Abstract

Lung transplantation is the final treatment option for end-stage lung disease. In this study, we evaluated the individual risk of 1-year mortality at each stage of the lung transplantation process. This was a retrospective analysis of patients undergoing bilateral lung transplantation between January 2014 and December 2019 in three French academic centers. Patients were randomly divided into development and validation cohorts. Three multivariable logistic regression models of 1-year mortality were applied (A) at recipient registration, (B) the graft allocation, and (C) after surgery. The 1-year mortality was predicted for individual patients assigned to three risk groups at time points A-C. The study population consisted of 478 patients with a mean (SD) age of 49.0 (14.3) years.
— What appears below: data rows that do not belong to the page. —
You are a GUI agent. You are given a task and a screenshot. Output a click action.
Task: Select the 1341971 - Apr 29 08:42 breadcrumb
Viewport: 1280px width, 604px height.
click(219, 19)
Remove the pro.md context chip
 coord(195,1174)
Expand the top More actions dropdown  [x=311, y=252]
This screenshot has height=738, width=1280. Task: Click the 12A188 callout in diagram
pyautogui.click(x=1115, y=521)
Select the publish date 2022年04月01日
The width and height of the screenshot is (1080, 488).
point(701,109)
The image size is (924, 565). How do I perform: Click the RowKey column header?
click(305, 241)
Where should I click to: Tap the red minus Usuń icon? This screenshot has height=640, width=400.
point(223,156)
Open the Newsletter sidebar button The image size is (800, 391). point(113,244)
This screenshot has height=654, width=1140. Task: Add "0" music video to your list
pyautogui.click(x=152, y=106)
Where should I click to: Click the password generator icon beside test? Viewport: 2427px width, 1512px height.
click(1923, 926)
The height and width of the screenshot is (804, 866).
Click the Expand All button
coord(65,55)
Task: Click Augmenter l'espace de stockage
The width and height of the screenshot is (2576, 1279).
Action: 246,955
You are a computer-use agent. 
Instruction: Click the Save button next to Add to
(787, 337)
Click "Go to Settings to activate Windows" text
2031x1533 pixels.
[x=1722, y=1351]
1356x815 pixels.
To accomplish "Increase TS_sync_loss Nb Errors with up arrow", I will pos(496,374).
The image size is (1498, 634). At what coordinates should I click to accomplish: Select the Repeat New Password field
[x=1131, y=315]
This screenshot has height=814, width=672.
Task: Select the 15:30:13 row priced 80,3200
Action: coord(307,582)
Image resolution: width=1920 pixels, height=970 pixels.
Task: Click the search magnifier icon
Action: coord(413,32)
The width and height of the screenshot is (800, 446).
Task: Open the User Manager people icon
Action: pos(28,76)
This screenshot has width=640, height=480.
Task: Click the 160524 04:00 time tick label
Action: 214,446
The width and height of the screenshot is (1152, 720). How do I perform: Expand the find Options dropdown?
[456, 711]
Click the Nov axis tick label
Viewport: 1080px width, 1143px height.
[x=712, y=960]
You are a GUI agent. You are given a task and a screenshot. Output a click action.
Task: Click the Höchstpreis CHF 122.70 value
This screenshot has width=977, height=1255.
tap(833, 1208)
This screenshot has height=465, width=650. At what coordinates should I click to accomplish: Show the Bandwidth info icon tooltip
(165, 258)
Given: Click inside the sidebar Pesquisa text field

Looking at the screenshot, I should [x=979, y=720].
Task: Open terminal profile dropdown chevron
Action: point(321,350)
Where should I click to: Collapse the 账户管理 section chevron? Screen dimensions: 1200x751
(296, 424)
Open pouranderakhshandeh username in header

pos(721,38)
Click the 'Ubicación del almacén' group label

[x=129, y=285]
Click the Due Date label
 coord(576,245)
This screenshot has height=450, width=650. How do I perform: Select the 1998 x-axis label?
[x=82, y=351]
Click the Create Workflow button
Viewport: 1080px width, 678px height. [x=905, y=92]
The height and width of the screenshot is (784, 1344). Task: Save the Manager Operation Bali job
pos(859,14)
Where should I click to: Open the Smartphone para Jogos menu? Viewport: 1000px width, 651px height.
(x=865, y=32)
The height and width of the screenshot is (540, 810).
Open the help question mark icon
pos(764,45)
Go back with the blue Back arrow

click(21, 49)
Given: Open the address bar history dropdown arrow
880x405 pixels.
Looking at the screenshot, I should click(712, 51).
The 1-year mortality rate was 23.0%. There were no significant differences in patient characteristics between the development (n = 319) and validation (n = 159) cohorts. The models analyzed recipient, donor, and intraoperative variables. The discriminatory power (area under the receiver operating characteristic curve) was 0.67 (0.62-0.73), 0.70 (0.63-0.77), and 0.82 (0.77-0.88), respectively, in the development cohort, 0.74 (0.64-0.85), 0.76 (0.66-0.86) and 0.87 (0.79 - 0.95), respectively, in the validation cohort. Survival rates were significantly different among the low- (< 15%), intermediate- (15%-45%), and high-risk (> 45%) groups in both cohorts. Risk prediction models allow estimation of the 1-year mortality risk of individual patients during the lung transplantation process. These models may help caregivers identify high-risk patients at times A-C, and reduce the risk at subsequent time-points.